Ireland will have considerably less time to prepare than their opponents, giving this last-eight tie something of an odd dynamic, but the 37-year-old believes the seven-day turnaround will make things feel largely familiar for his side.

"Unfortunately with the performance against Japan a couple of weeks ago, we kind of lost control of that," he said of topping the pool. "But we also knew that 10 points from our next two games would guarantee a quarter-final. So we've done that and we'll have to see what happens.

"It is a bit of a wait and see. An extra day is always nicer but still when you start to get six and five-day turnarounds that's when things become complicated. A seven-day turnaround is something we're used to in the Six Nations by and large, so we're used to turning around in that kind of period. It gives us a full run-in.

"That's what we had this week for Samoa, that sort of normal run-in to a game, and we know we're going to have to be better again than we were (against Samoa) and we're going to have to produce some of our best rugby."

Such sentiments were echoed by his head coach.
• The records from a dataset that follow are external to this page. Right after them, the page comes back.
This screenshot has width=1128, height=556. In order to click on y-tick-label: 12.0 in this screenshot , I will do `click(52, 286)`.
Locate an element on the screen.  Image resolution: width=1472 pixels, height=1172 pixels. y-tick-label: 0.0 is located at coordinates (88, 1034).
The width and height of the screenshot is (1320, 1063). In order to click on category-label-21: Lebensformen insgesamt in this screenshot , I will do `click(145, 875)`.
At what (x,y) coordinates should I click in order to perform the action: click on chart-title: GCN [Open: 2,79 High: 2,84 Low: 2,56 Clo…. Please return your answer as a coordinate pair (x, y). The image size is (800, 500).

Joe Schmidt, who like Best is entering his final weeks in Irish rugby, likened the challenge of taking on his native land to that of climbing a mountain but added his team are showing signs of preparedness.

"I feel that you've got to be at your very, very best to have a chance and the All Blacks are a sort of team that you could play at your best and still not quite get the result," he said. "They weren't No.1 in the world for 10 years and they're not back-to-back World Cup winners for no reason. "They're that because of the personnel they have, the culture they have and the performance they manage to put together on a very regular basis.

"So it would be, to a degree, a mountain to climb but the lads got their boots on, and they've taken a bit of an ascent. The whole thing gets steeper (against) the All Blacks, then we'll look to scale those heights."